Love a place. Love a friend. Love a child. Love a woman. Love a man.
I love a man.
So very much.
Sometimes I stop and pause and just allow warm gushy feelings to wash over me. I feel it from my scalp all the way down to my pinky toenails.
He is wonderful: kind, caring, nurturing, witty, smartsmartsmart, playful, supportive, and oh so sexy.
It has (and continues to be) so healing for my
delicate wounded heart. I say wounded because my heart, though it has been broken into little bits and has felt delicate, isn’t fragile. My heart is strong, I have the heart of a warrior.
I love fiercely.
Because of the past pain, past experiences, I did not fall into this with reckless abandon. Apparently, he didn’t notice any hesitation on my part – probably because I jumped into bed with him on date #2 and still haven’t crawled out of said bed.
But oh how I did panic behind the scenes. My gals at work can tell you.
I freaked out. I liked this man and he said that he liked me too.
But I’d heard that before. And it didn’t mean all that much.
So when this man, who, one evening, was hanging from the rafters stretching his back, said the word “girlfriend” and looked over at me wondering what I thought, I said “yes,” but inside I thought, “Yeah, we’ll see where this goes – if anywhere.”
Now don’t get me wrong…my reservations, my skepticism had absolutely nothing to do with him – I want to make it clear that all of the turmoil and uncertainty was all in my head; it was due to my past, not anything that this man had done to cause question.
It was me that didn’t trust him because I couldn’t trust at all.
One friend said to me, “I wouldn’t fucking trust anyone after what you’ve been through.”
In the very beginning, if I didn’t hear from him one day, I would start the mental spin out and end up hyperventilating in my kitchen, pursuing the idea of breaking up with him.
I felt that I just couldn’t handle it. I’m not ready. I’m not strong enough.
I can’t possibly go through another heartbreak like the one from which I had just emerged – totally scathed.
So it seemed easier to run than risk that again.
My gals would talk me down, or up, off the floor, as the case often was.
And I would gather the courage for one more date. One more adventure with this glorious, generous, gregarious, all-around great guy. And it would be fun and I would feel so content and fall for him just a little more each time.

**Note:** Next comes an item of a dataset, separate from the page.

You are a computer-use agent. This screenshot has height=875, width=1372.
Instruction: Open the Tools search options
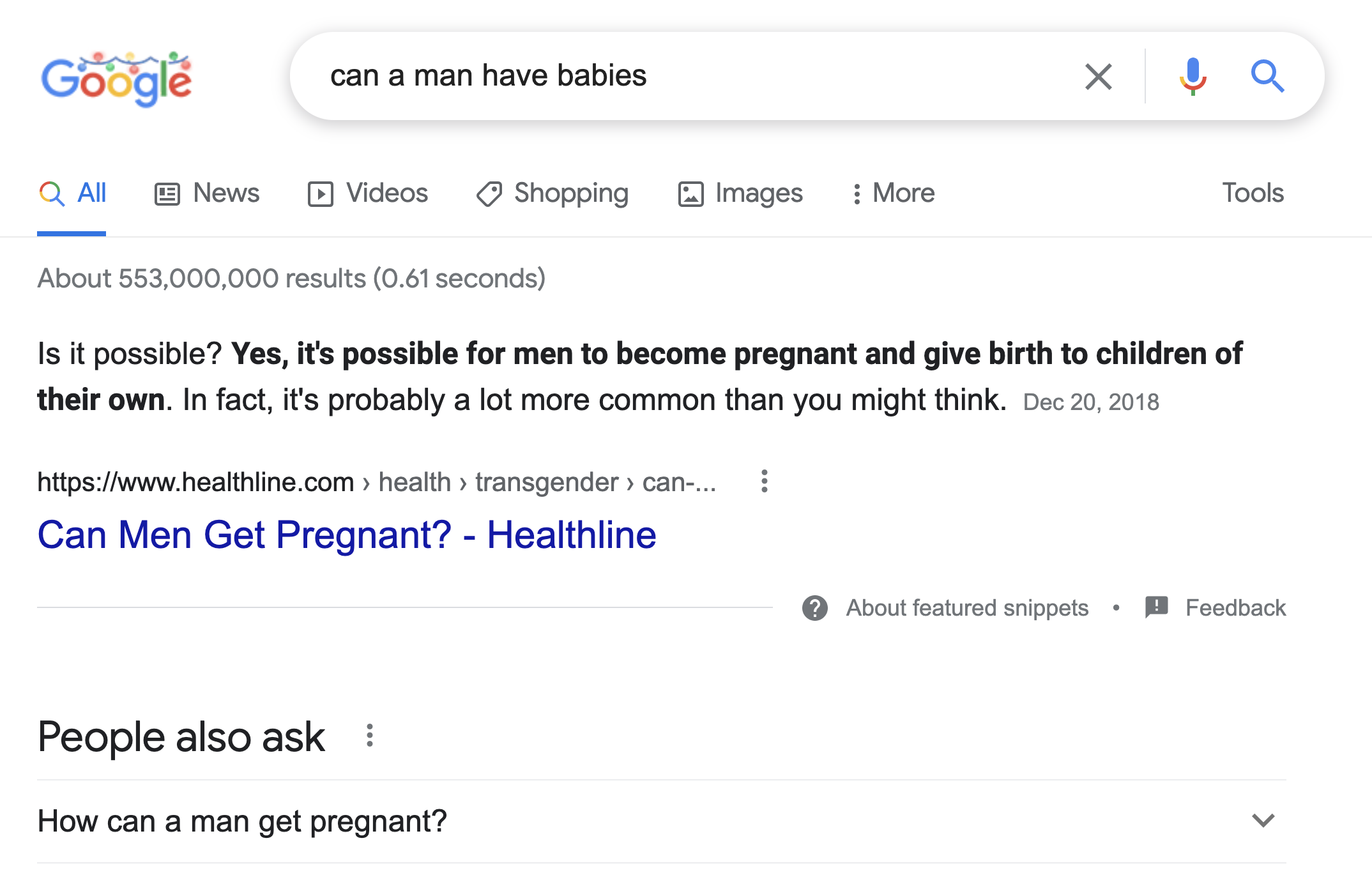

And then the freakouts at work, or sitting on my deck with my friends, would double in intensity.
But I didn’t want him to see my crazy because that would, for sure, scare him off and send him running for the hills.
And I knew enough to know that I didn’t want that to happen.
So, for this man, I played it as cool as I possibly could. I only periodically let on that I had “some concerns”. But I kept moving forward because I really liked him and wanted to believe that he was as good as he seemed to be.
And he is and I am so happy that I didn’t run away.
Even happier that he didn’t run away.
It hasn’t been an easy time. US, the two of us together, our relationship – that’s been easy. Our lives, the challenges put to our foundling relationship – overwhelming.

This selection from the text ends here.